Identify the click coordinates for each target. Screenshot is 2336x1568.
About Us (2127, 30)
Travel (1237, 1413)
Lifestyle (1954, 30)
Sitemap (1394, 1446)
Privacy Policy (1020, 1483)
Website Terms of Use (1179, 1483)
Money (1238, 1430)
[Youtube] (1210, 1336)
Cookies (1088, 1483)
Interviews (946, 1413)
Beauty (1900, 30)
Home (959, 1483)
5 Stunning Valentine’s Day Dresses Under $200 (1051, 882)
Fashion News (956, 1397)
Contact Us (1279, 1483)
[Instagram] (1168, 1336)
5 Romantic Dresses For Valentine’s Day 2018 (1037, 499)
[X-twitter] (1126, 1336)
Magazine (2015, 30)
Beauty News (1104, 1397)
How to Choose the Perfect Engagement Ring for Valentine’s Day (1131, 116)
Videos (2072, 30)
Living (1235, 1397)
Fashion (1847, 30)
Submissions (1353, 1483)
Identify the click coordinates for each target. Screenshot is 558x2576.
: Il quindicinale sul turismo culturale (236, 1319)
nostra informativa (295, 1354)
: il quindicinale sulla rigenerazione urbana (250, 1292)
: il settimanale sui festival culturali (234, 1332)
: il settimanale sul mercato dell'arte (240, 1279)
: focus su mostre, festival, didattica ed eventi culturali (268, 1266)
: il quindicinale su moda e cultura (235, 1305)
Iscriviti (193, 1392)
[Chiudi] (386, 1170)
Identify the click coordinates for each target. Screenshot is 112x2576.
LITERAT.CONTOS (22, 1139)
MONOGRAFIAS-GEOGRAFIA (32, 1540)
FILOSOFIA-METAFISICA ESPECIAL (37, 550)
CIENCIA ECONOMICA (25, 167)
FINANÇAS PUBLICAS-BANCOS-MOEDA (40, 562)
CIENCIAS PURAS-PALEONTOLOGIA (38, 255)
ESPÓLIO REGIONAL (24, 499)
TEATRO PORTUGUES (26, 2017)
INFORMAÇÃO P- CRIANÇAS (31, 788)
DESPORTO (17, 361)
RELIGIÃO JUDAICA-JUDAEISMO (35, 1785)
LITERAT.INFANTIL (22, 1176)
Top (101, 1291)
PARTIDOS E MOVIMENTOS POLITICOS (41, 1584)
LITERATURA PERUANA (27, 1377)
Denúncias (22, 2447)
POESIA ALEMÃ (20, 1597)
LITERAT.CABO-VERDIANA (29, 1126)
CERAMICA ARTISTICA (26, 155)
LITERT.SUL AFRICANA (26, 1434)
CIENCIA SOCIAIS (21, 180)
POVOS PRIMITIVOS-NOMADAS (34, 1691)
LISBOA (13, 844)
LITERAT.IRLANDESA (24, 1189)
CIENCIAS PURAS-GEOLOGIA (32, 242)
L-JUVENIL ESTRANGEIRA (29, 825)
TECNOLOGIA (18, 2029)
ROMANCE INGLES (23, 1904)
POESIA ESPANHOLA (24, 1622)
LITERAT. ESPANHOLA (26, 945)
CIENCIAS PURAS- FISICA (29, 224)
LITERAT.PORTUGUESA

* ACTION ITEM
Every line above is to be transcribed exactly, with nothing missed.

* RESPONSE TO THE TASK
Identify the click coordinates for each target. Screenshot is 2336x1568.
About Us (2127, 30)
Travel (1237, 1413)
Lifestyle (1954, 30)
Sitemap (1394, 1446)
Privacy Policy (1020, 1483)
Website Terms of Use (1179, 1483)
Money (1238, 1430)
[Youtube] (1210, 1336)
Cookies (1088, 1483)
Interviews (946, 1413)
Beauty (1900, 30)
Home (959, 1483)
5 Stunning Valentine’s Day Dresses Under $200 (1051, 882)
Fashion News (956, 1397)
Contact Us (1279, 1483)
[Instagram] (1168, 1336)
5 Romantic Dresses For Valentine’s Day 2018 (1037, 499)
[X-twitter] (1126, 1336)
Magazine (2015, 30)
Beauty News (1104, 1397)
How to Choose the Perfect Engagement Ring for Valentine’s Day (1131, 116)
Videos (2072, 30)
Living (1235, 1397)
Fashion (1847, 30)
Submissions (1353, 1483)
Identify the click coordinates for each target. Screenshot is 558x2576.
: Il quindicinale sul turismo culturale (236, 1319)
nostra informativa (295, 1354)
: il quindicinale sulla rigenerazione urbana (250, 1292)
: il settimanale sui festival culturali (234, 1332)
: il settimanale sul mercato dell'arte (240, 1279)
: focus su mostre, festival, didattica ed eventi culturali (268, 1266)
: il quindicinale su moda e cultura (235, 1305)
Iscriviti (193, 1392)
[Chiudi] (386, 1170)
Identify the click coordinates for each target. Screenshot is 112x2576.
LITERAT.CONTOS (22, 1139)
MONOGRAFIAS-GEOGRAFIA (32, 1540)
FILOSOFIA-METAFISICA ESPECIAL (37, 550)
CIENCIA ECONOMICA (25, 167)
FINANÇAS PUBLICAS-BANCOS-MOEDA (40, 562)
CIENCIAS PURAS-PALEONTOLOGIA (38, 255)
ESPÓLIO REGIONAL (24, 499)
TEATRO PORTUGUES (26, 2017)
INFORMAÇÃO P- CRIANÇAS (31, 788)
DESPORTO (17, 361)
RELIGIÃO JUDAICA-JUDAEISMO (35, 1785)
LITERAT.INFANTIL (22, 1176)
Top (101, 1291)
PARTIDOS E MOVIMENTOS POLITICOS (41, 1584)
LITERATURA PERUANA (27, 1377)
Denúncias (22, 2447)
POESIA ALEMÃ (20, 1597)
LITERAT.CABO-VERDIANA (29, 1126)
CERAMICA ARTISTICA (26, 155)
LITERT.SUL AFRICANA (26, 1434)
CIENCIA SOCIAIS (21, 180)
POVOS PRIMITIVOS-NOMADAS (34, 1691)
LISBOA (13, 844)
LITERAT.IRLANDESA (24, 1189)
CIENCIAS PURAS-GEOLOGIA (32, 242)
L-JUVENIL ESTRANGEIRA (29, 825)
TECNOLOGIA (18, 2029)
ROMANCE INGLES (23, 1904)
POESIA ESPANHOLA (24, 1622)
LITERAT. ESPANHOLA (26, 945)
CIENCIAS PURAS- FISICA (29, 224)
LITERAT.PORTUGUESA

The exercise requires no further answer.